More likely, this will remain a mystery, raised now and again when a gay-rights case hits the court or a new rumor emerges from Harvard. It will be properly filed with everything else we don’t know about Kagan. As her old friend Jeffrey Toobin wrote about her : "She was a highly regarded member of the White House staff during the Clinton years, but her own views were and are something of a mystery. She has written relatively little, and nothing of great consequence. "

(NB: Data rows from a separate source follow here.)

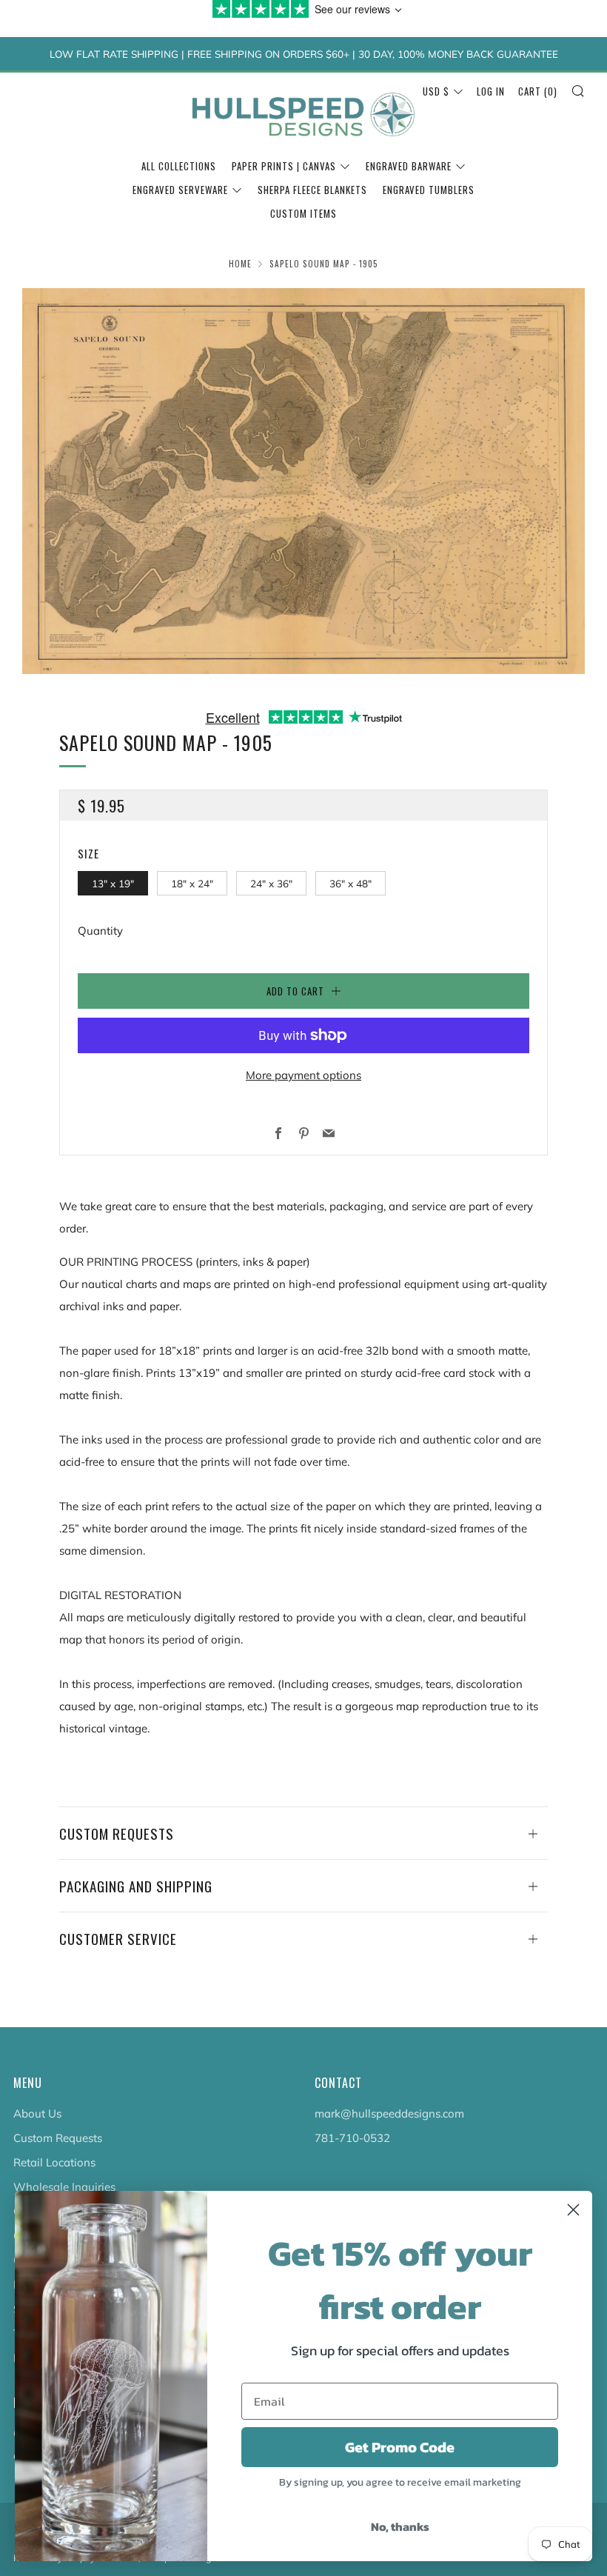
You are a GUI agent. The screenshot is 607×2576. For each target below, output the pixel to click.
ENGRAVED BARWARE (409, 166)
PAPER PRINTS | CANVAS (284, 166)
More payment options (303, 1075)
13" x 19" (113, 883)
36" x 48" (350, 883)
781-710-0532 (352, 2138)
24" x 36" (271, 883)
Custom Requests (57, 2138)
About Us (37, 2113)
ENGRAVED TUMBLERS (428, 189)
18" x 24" (192, 883)
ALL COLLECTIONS (178, 166)
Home (240, 264)
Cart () (537, 91)
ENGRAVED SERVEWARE (180, 189)
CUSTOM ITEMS (303, 213)
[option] (303, 481)
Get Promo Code (400, 2447)
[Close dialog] (573, 2210)
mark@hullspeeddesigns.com (389, 2113)
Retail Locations (54, 2162)
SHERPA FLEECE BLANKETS (312, 189)
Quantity (100, 931)
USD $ (436, 91)
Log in (491, 91)
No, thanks (400, 2526)
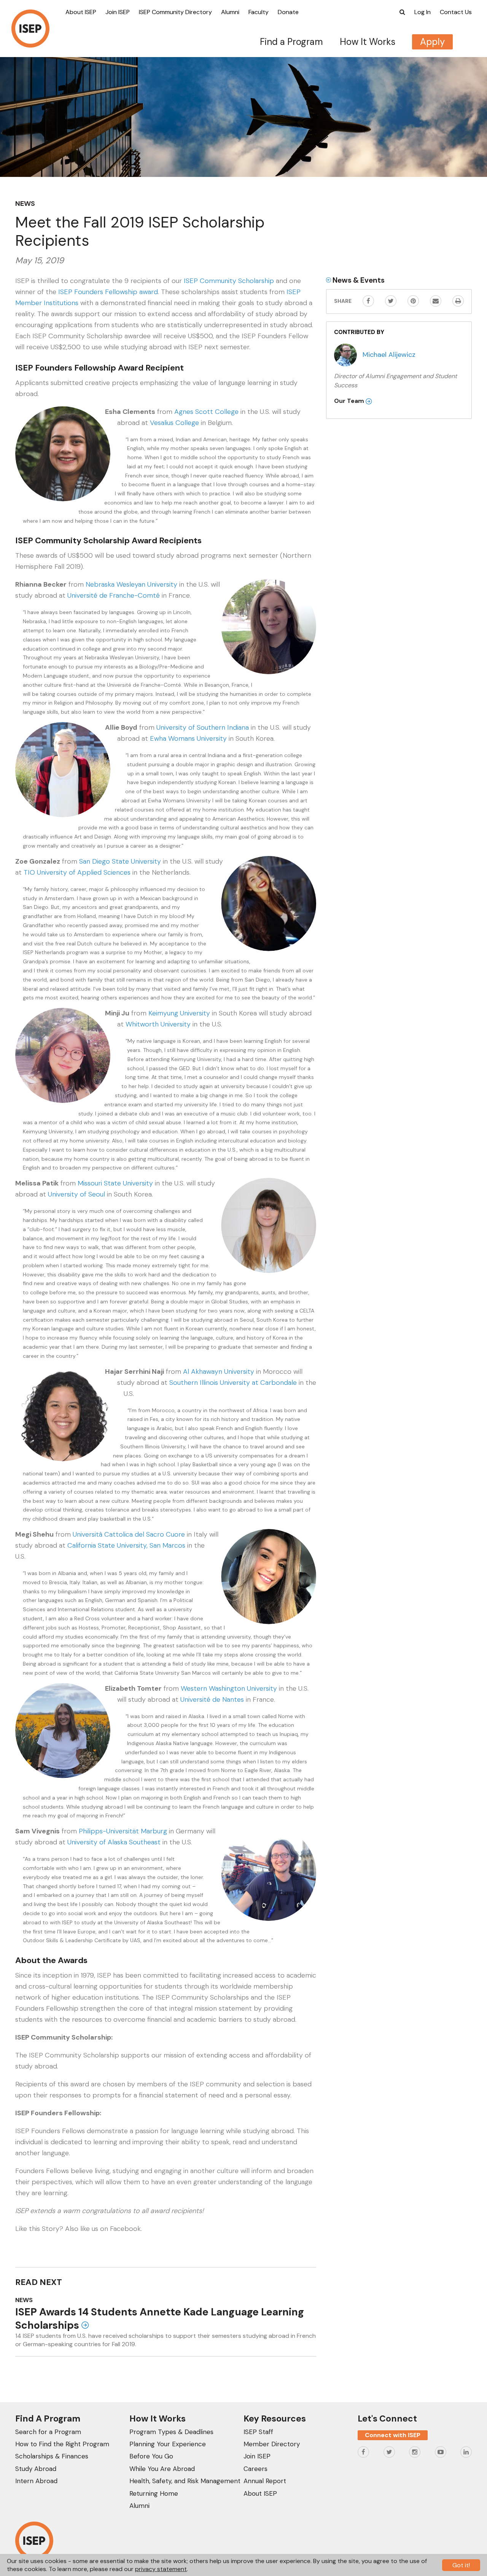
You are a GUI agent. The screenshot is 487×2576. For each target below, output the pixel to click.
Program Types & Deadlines (171, 2432)
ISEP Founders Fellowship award (108, 291)
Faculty (258, 12)
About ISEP (80, 12)
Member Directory (272, 2444)
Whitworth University (158, 1024)
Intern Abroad (36, 2481)
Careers (255, 2469)
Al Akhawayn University (218, 1371)
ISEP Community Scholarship (229, 280)
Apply (432, 42)
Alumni (230, 12)
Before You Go (151, 2456)
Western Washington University (229, 1688)
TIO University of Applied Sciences (77, 872)
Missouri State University (115, 1183)
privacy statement (161, 2569)
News (25, 203)
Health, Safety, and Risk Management (184, 2481)
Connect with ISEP (392, 2435)
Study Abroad (35, 2469)
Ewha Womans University (188, 738)
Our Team (350, 401)
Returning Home (153, 2493)
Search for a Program (48, 2432)
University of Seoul (76, 1194)
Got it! (461, 2565)
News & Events (358, 280)
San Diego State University (120, 861)
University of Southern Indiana (202, 727)
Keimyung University (179, 1013)
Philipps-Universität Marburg (123, 1831)
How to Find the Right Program (62, 2444)
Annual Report (265, 2481)
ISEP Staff (258, 2432)
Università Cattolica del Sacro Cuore (129, 1534)
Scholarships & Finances (51, 2456)
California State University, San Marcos (126, 1545)
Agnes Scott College (206, 411)
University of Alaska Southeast (114, 1842)
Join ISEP (117, 12)
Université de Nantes (212, 1699)
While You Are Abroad (162, 2469)
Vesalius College (174, 422)
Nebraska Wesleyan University (131, 584)
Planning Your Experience (167, 2444)
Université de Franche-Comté (113, 595)
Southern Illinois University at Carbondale (233, 1382)
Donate (288, 12)
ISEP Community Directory (175, 12)
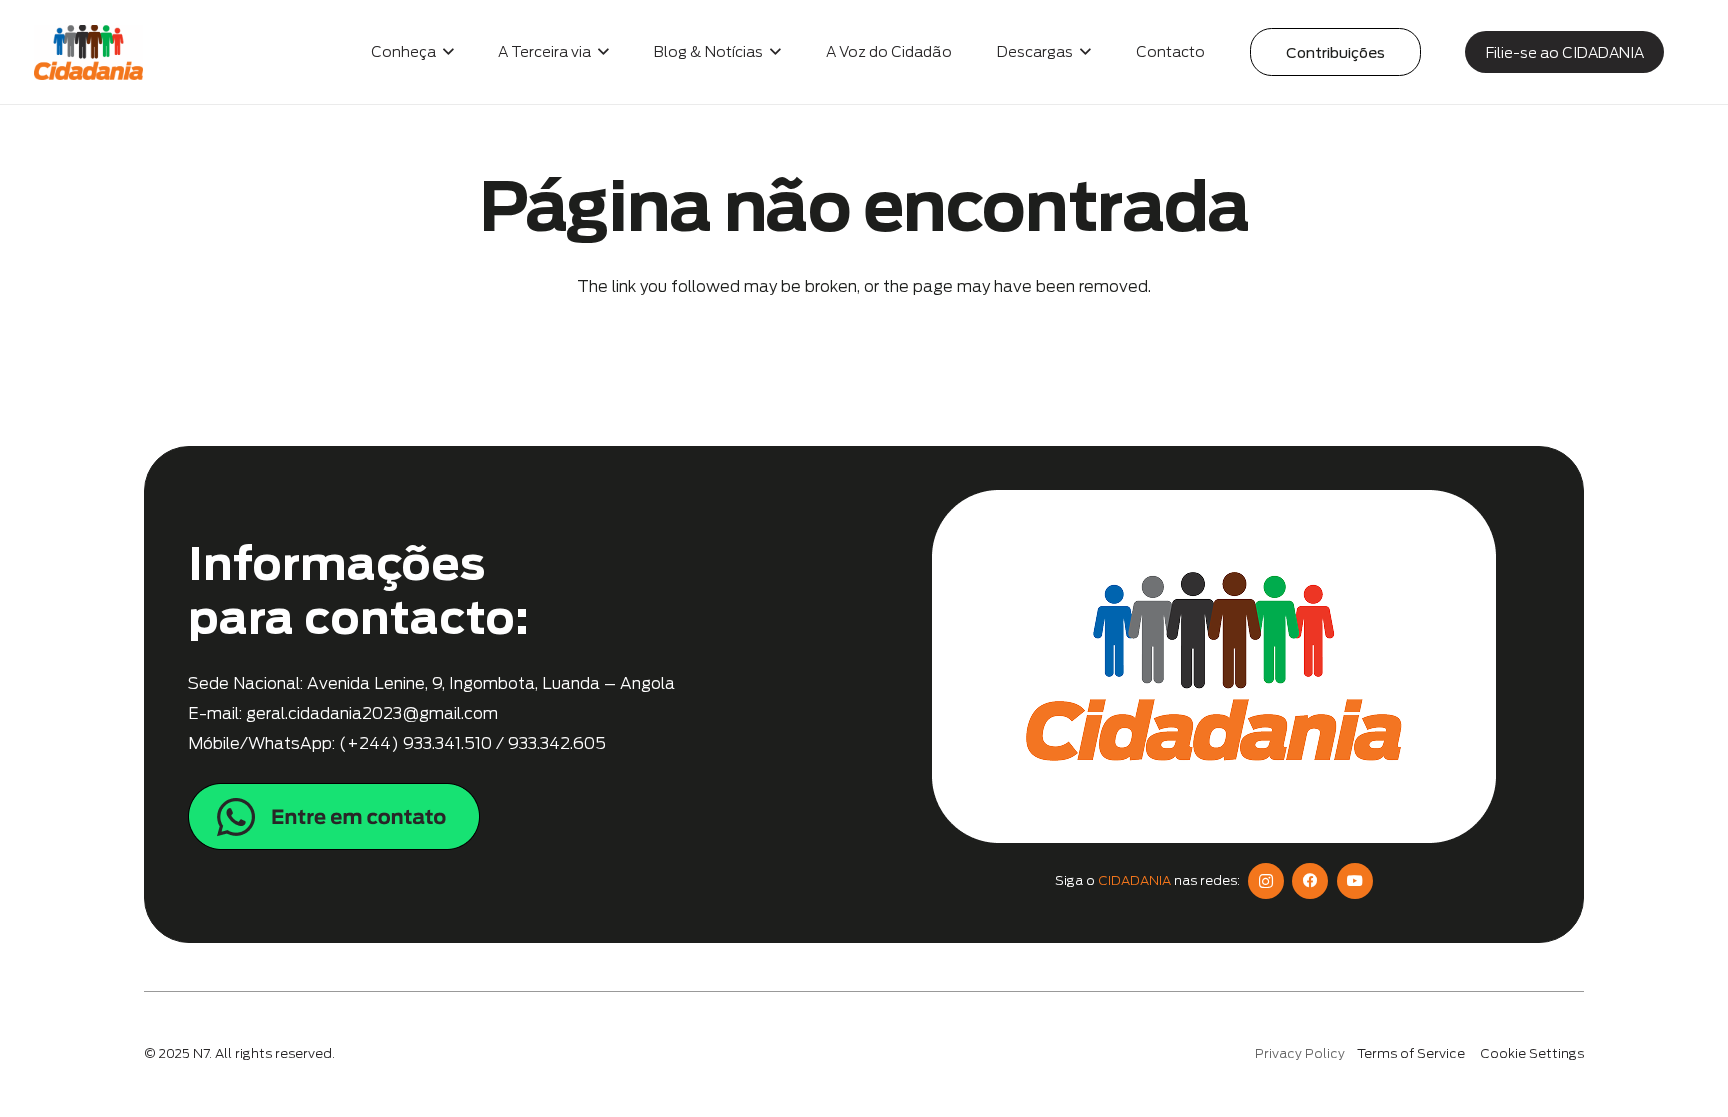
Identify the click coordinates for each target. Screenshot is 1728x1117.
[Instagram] (1266, 881)
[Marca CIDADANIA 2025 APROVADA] (88, 52)
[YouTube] (1355, 881)
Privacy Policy (1300, 1053)
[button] (445, 52)
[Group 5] (514, 816)
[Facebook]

He continues, comparing her to Obama:
They are both intelligent, of course, but they also share an ability to navigate among factions without offending anyone. Remnick’s Obama is very ... careful. He takes no outlandish stands or unnecessary risks. He is an exquisite curator of his own career. All of this is true of Kagan as well.
In his announcement speech, Obama praised Kagan for the same brand of empathy he had seen in Justice Sonya Sotomayor. Law was not just an "intellectual exercise" for her, but something that affects the "lives of ordinary people." Behind the law, he said, she understands that "there are stories of people’s lives." This naturally led into a little biographical sketch of Kagan. We learned that she is the granddaughter of immigrants, that she comes from a family of teachers, and that neither of her parents is still alive. That’s about it.
But in politics, as in the law, we are often reminded at the same moment we are learning about someone, that we actually know very little about them. This is a point Janet Malcolm made in her rich New Yorker piece last week about a murder trial in Queens. The law is an excellent vehicle for telling personal stories, but those stories are often incomplete, confusing, and sometimes intentionally misleading. So for the moment, with Kagan, we will have to do with bits of color; for example, the fact that this is the first time there are enough women on the Supreme Court to have an all-female sports rivalry (Kagan's Mets vs. Sotomayor's Yankees).